La considerable caradurez de los políticos les permite volver por sus fueros, una vez que se han calmado las aguas agitadas por una ciudadanía indignada. Ya aparecerán otros de la misma calaña que se apropiarán del dinero ajeno, instalarán a sus parientes en algún lugar del presupuesto nacional o pasarán sus horas libres como funcionarios del Congreso. Lamentablemente, la gente no puede recordar durante mucho tiempo tantas impudicias para, al menos, aplicar la sanción moral que corresponda. Por eso, por ejemplo, el senador Juan Carlos Galaverna puede seguir hablando sobre las bondades de la democracia, pese a que alguna vez confesó haber cometido un fraude electoral en los comicios internos de su partido, y a que la víctima de ese fraude lo acusó después de ser un “ladrón de galletas” de la Policía Nacional.

No serán muchos los paraguayos que hoy puedan mencionar aunque sea solo a algunos de los legisladores que el año pasado se negaron, en primera instancia, a revelar los nombres y los sueldos de los funcionarios del Congreso, ni de los senadores que poco después rechazaron el desafuero de su colega Víctor Bogado.

Ahora mismo, el doble crimen del que fueron víctimas nuestro periodista Pablo Medina y su acompañante Antonia Almada está exhibiendo la fuerza del crimen organizado y, de paso, casi relegando al olvido, por ejemplo, que el diputado José María Ibáñez haya pedido disculpas por los delitos que se le imputan: estafa, cobro indebido de honorarios y emisión de documentos de contenido falso. Si acaba de pedir a la Cámara que integra un permiso de 50 días, sin goce de sueldo, es porque no solo supone que con ello ya daría satisfacción a la ciudadanía, sino porque también espera que el 1 de marzo próximo, una vez concluido el receso parlamentario, muy pocos serán los que se acuerden de sus tropelías.

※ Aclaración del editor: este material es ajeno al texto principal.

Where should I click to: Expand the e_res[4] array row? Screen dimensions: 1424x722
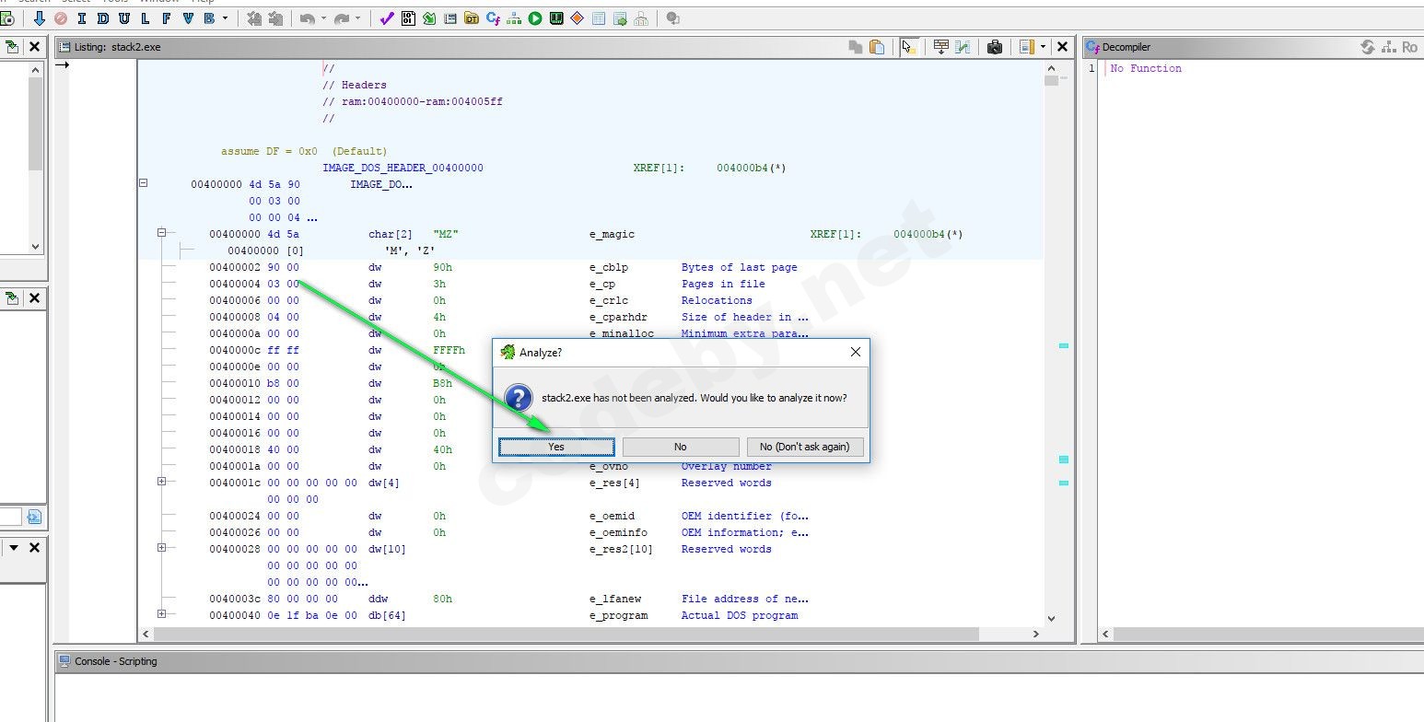161,482
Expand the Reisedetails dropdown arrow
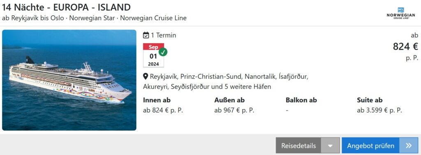421x155 pixels. (330, 146)
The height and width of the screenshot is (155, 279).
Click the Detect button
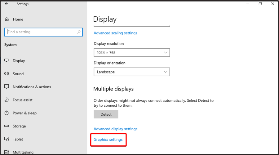point(106,114)
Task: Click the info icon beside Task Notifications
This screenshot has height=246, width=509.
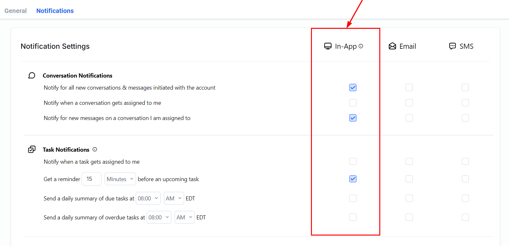Action: click(x=95, y=149)
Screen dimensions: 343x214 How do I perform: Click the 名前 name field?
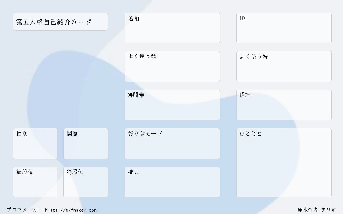click(x=172, y=28)
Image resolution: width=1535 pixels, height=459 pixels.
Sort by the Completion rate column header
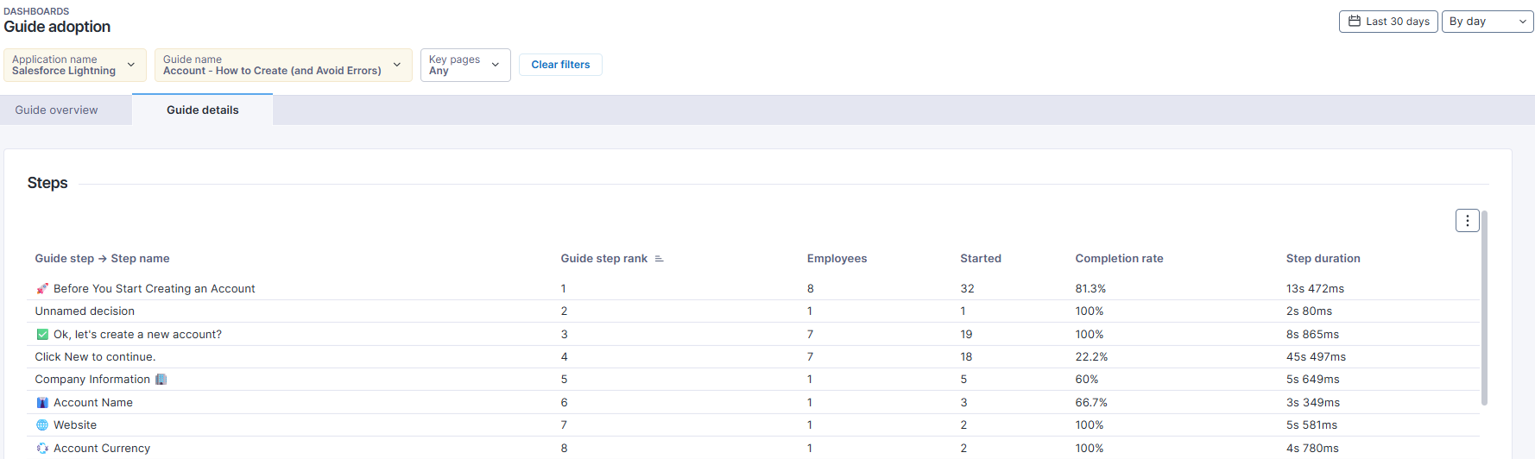(x=1119, y=259)
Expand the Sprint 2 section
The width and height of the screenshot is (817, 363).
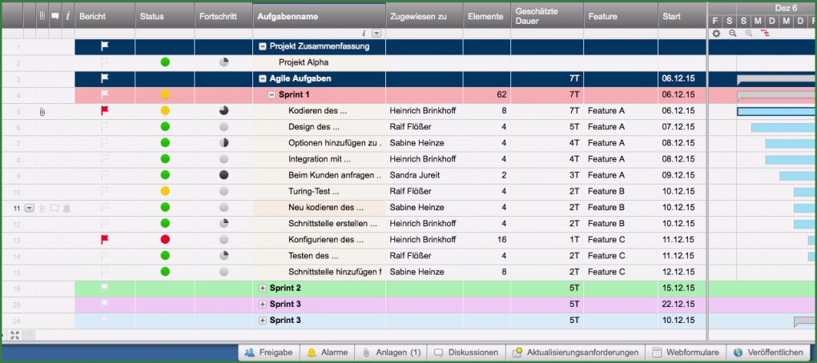coord(263,288)
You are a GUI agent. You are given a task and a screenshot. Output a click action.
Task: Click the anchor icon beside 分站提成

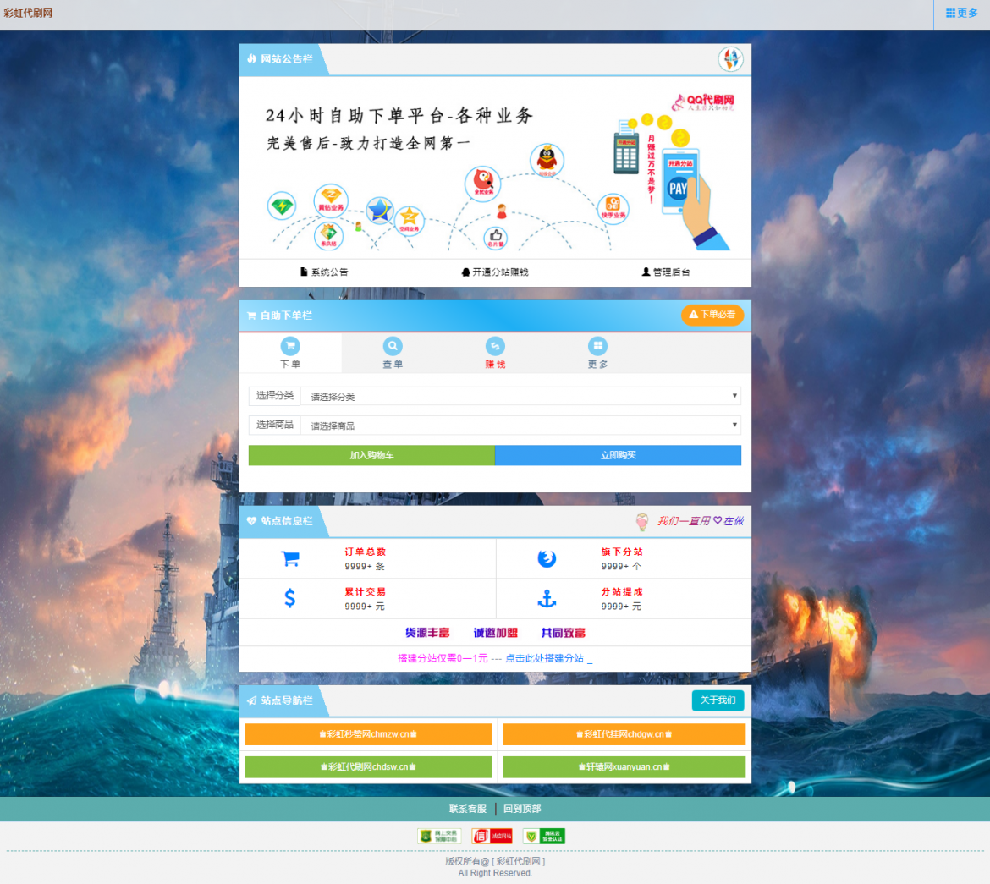pyautogui.click(x=547, y=599)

¿Y quién recuerda hoy los nombres de los fiscales y jueces que fueron destituidos por el Jurado de Enjuiciamiento de Magistrados por haber prevaricado en beneficio de narcotraficantes? Nunca recibieron una condena penal y hoy ni siquiera sienten el repudio ciudadano, porque ya no se recuerdan sus nefastos antecedentes.

Como una corruptela tapa a la otra, qué pasaría si se ventilaran todos los hechos ilegales que ocurren en nuestro país, ya que, ante la magnitud de la podredumbre que se viene conociendo a través de la prensa, puede pensarse que se trata solo de la punta del iceberg. Por ejemplo, según el senador Robert Acevedo, ella estaría enterada de apenas el 1% de lo que ocurre en el mundo del narcotráfico.

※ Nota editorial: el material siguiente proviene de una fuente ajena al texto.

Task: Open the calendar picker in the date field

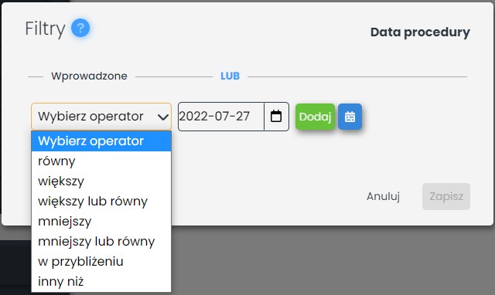Action: (276, 117)
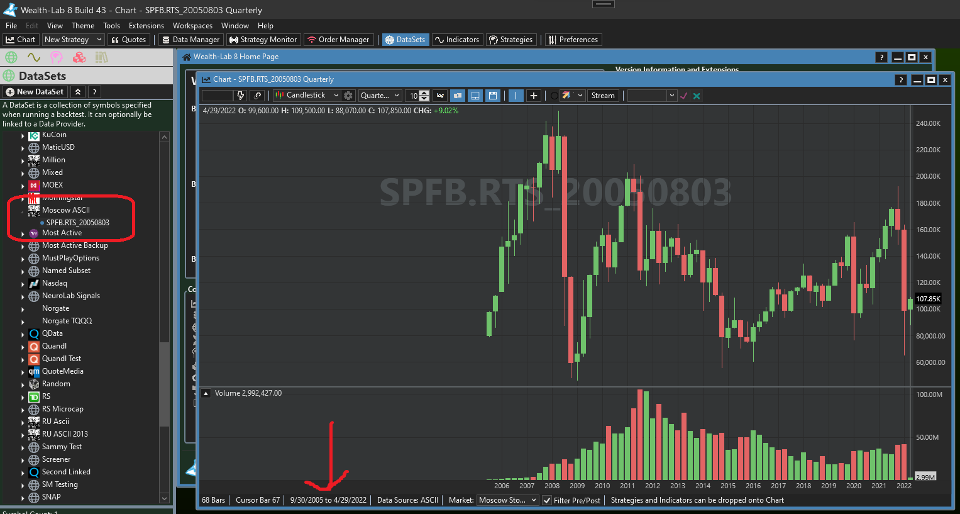The height and width of the screenshot is (514, 960).
Task: Click the lightning bolt icon beside symbol box
Action: click(x=240, y=96)
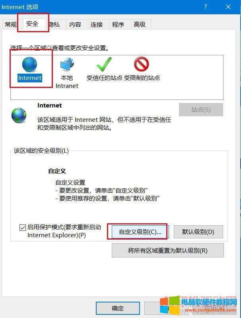Image resolution: width=241 pixels, height=318 pixels.
Task: Close the Internet 选项 dialog
Action: tap(228, 7)
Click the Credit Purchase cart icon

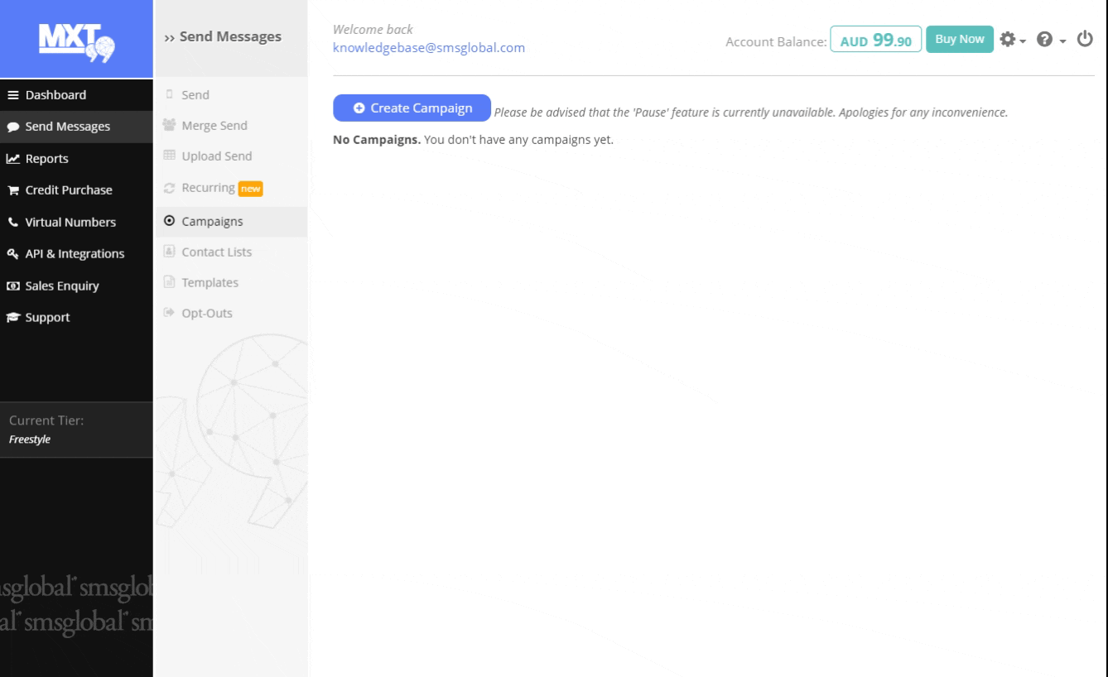point(13,190)
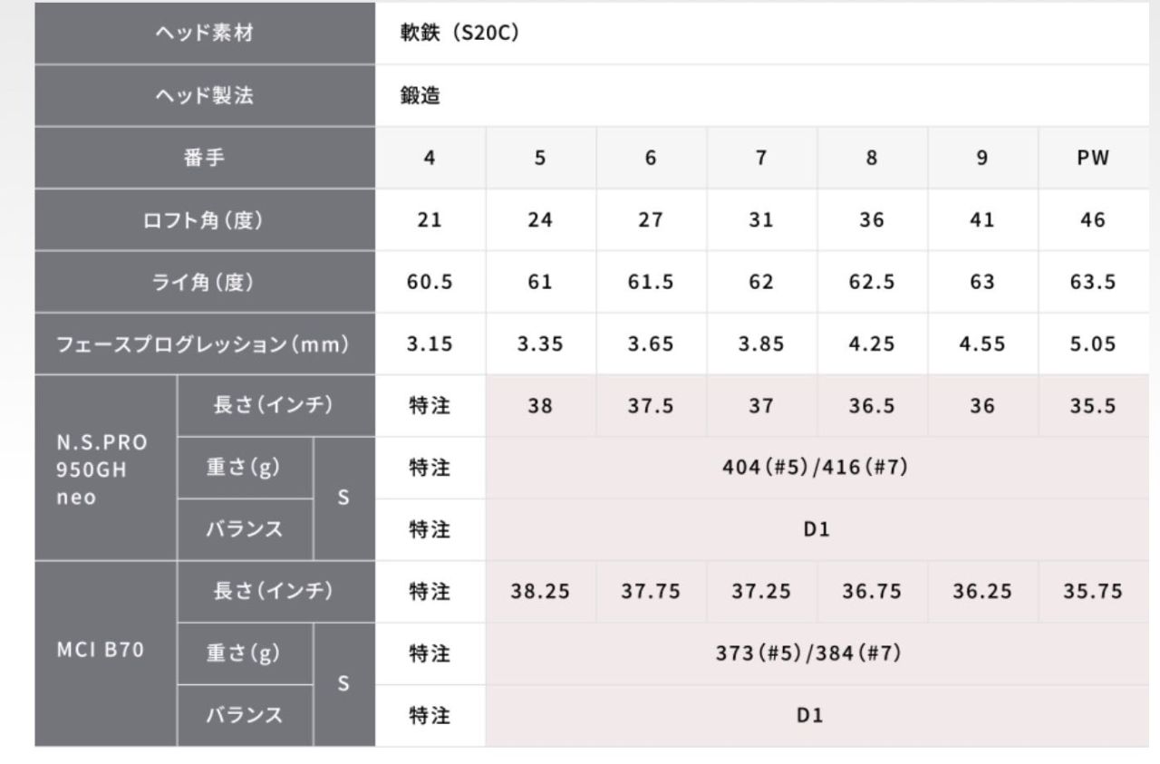Select the 404(#5)/416(#7) weight cell
This screenshot has height=764, width=1160.
click(x=817, y=468)
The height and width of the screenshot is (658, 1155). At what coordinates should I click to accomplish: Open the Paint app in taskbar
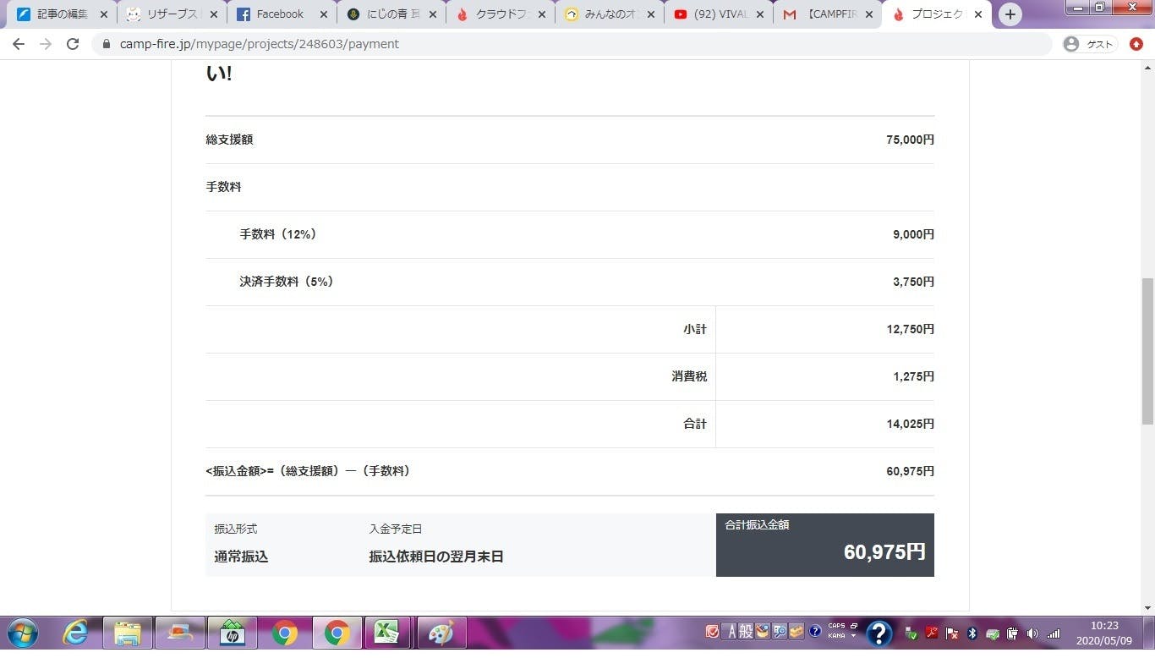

Ante esta arremetida de la rampante corrupción e inmoralidad que sacude las fibras de la República, la ciudadanía debe poner fin a la “memoria corta” y no dejarse absorber por el último escándalo para olvidar muy pronto otro quizás de igual o mayor gravedad. Hay que esforzarse por privar a los bandidos de la alegría que puede darles la revelación de un nuevo escándalo, en la esperanza de que así la atención pública se dirigirá hacia otros malandrines.

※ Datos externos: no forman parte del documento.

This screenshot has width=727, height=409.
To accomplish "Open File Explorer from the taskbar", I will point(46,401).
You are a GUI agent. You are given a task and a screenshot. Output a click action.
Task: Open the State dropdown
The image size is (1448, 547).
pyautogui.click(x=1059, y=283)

Si se ha llegado a estos extremos es porque la impunidad ha dado ancho campo a la corrupción. La libertad de prensa permite que la mugre salga a la luz, pero no basta para que sus causantes sientan el rigor de la ley. Mientras ello no ocurra, seguiremos sufriendo la cotidiana afrenta de quienes roban, matan, trafican ilegalmente bienes o influencias, amparados por el poder político. Que al menos no se escapen de nuestra memoria.

Hay signos alentadores de que, ante esta suma de impudicias, la ciudadanía ha llegado al hartazgo y ya no piensa seguir soportando a los desvergonzados. Es lo que acaban de hacer, por ejemplo, compatriotas residentes en Buenos Aires, cuando el senador Víctor Bogado se atrevió a aparecer por allí, y es también lo que temen experimentar muchos legisladores que, por eso mismo, ya no visitan lugares públicos capitalinos. Parece que el recurso de esperar que pase la tormenta, para después seguir en lo de siempre, ya está dejando de ser todo lo efectivo que venía siendo, con lo cual el “saneamiento moral de la Nación”, anhelo del recordado monseñor Ismael Rolón, podría hacerse realidad. Para ello, la ciudadanía tiene la llave en sus manos.